Oh, we tried to find out more about the proposal, first reported this month by Dallas Observer staff writer Charles Siderius. Siderius even filed a request with the city under the state's open records law to try to get a peek at the Mesquite plan. Dallas attorneys forwarded the request to the Texas Attorney General's Office for an opinion on whether a proposal between two public entities on the future of public property is, in fact, public record. We're still waiting for an answer, which we hope will be something along the lines of "Well, duh." In the meantime, city lawyers say they cannot release the information because they've decided to negotiate with Mesquite, and disclosure could compromise the competition.

Far as we know, Mesquite's only competitor is a group that wants to preserve Samuell Farm as an educational "farm" and equestrian center at no cost to the city. It's hard to envision much of a competition when the city's negotiating with only one of two bidders, but what do we know? We thought public records were public.

What we have been able to find out is this: The deal with Mesquite would entail turning much of the 640-acre farm into soccer fields, along with a 1,600-space parking lot.

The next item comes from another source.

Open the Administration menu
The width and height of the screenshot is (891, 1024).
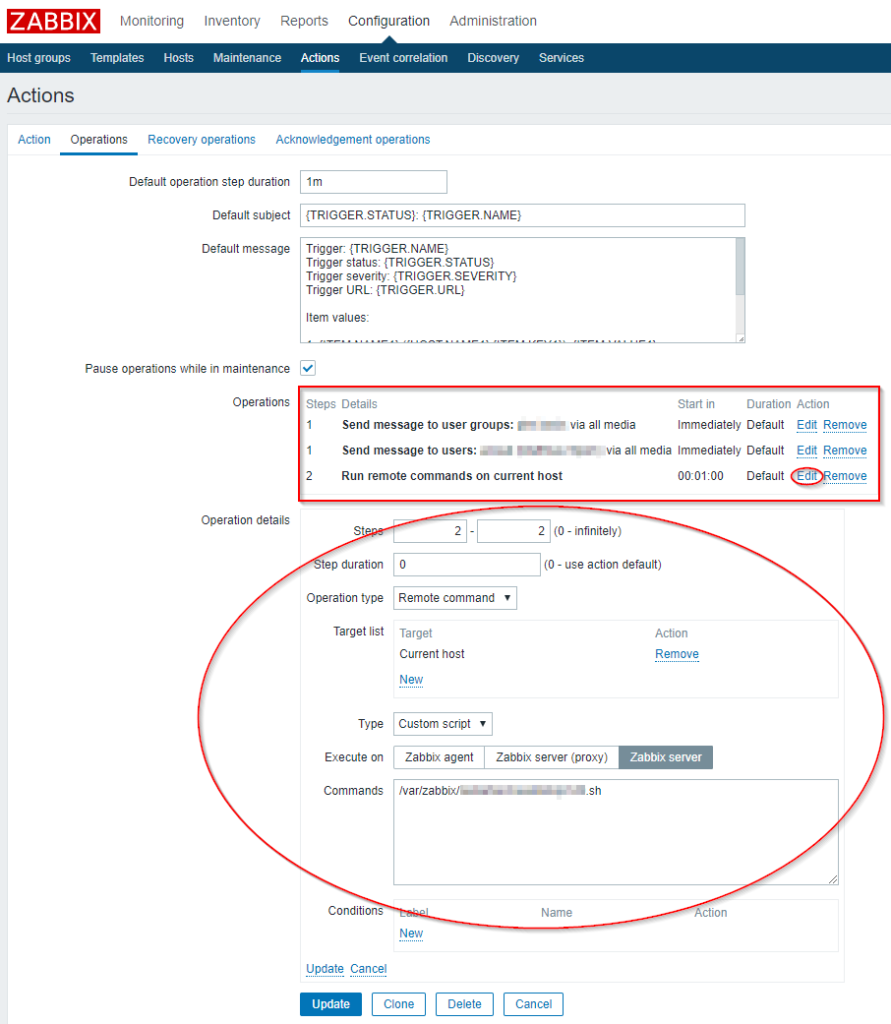492,21

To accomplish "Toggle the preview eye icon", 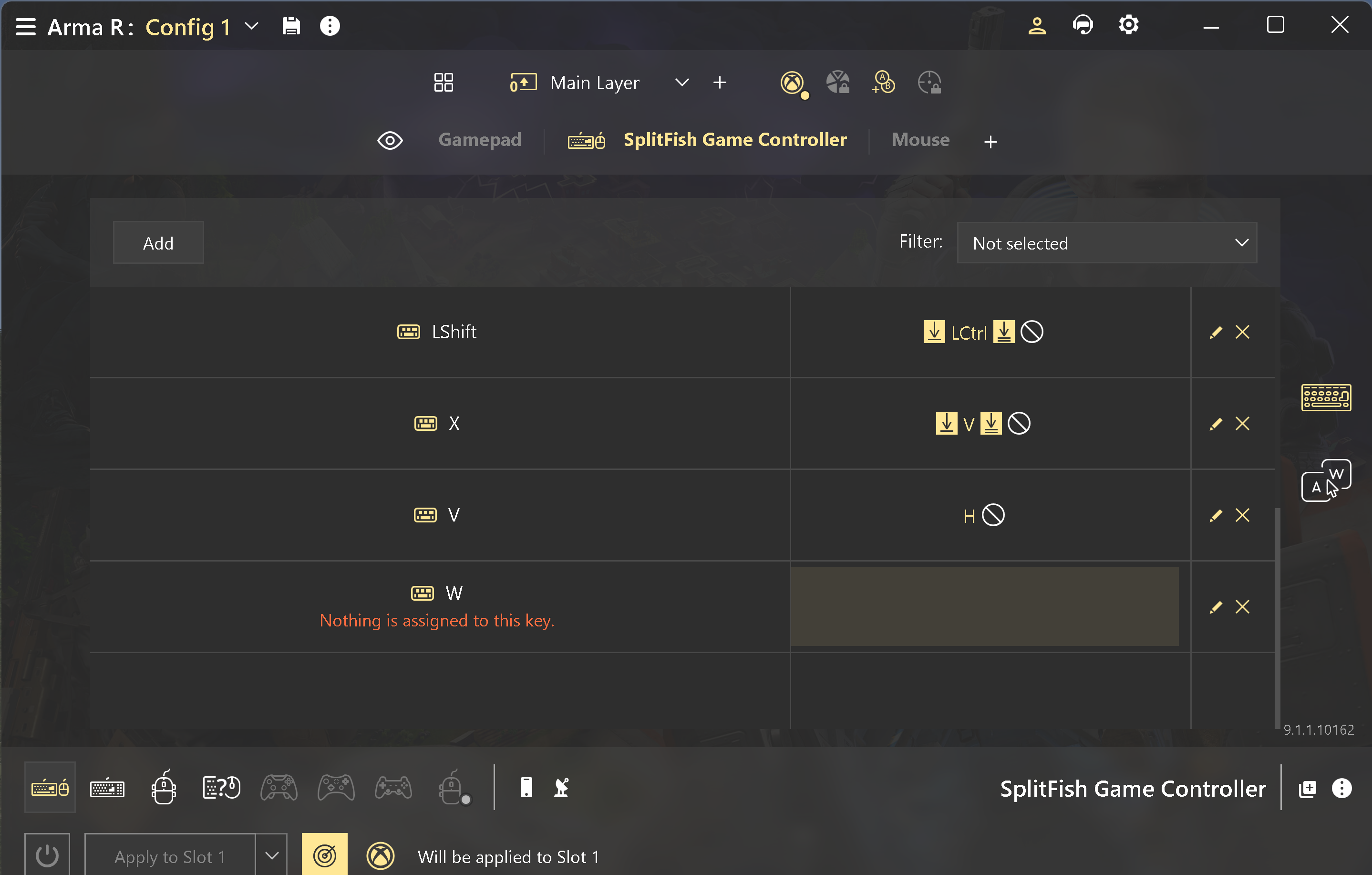I will pos(390,140).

Park officials had quietly weighed two proposals since fall. This week, they made it known that they had found the soccer fields proposal forwarded by Mesquite more "advantageous."

Willed to the city by Dr. W.W. Samuell when he died in 1937, the property, off East Highway 80 near Mesquite, was supposed to be used as a park in perpetuity.

Once a model farm for children, Samuell Farm seemed to be popular. Sometime in the past 10 years, however, the working farm concept faded and the city managed the rest of it into the ground. Complaints about mistreatment of animals led to the removal of the animals and added to the farm's loss of purpose.

The city's likely decision to go with soccer is no surprise to Dallas lawyer Hugh Brooks, the man behind the proposal to keep the property as a farm. He spent more than a year trying to convince officials that he could build an equestrian center and reinvigorate the property to serve poor kids. For his efforts, Brooks says he became something of a pariah at City Hall. Silly Brooks. He should have minded his own bidness, too.

Still, we hope to be able to tell you more when the time is ripe--that is, when the deal's fait accompli. Feel free to register your opinion with the city at that point. Buzz suggests that you write your views on a postcard. Then throw away the postcard.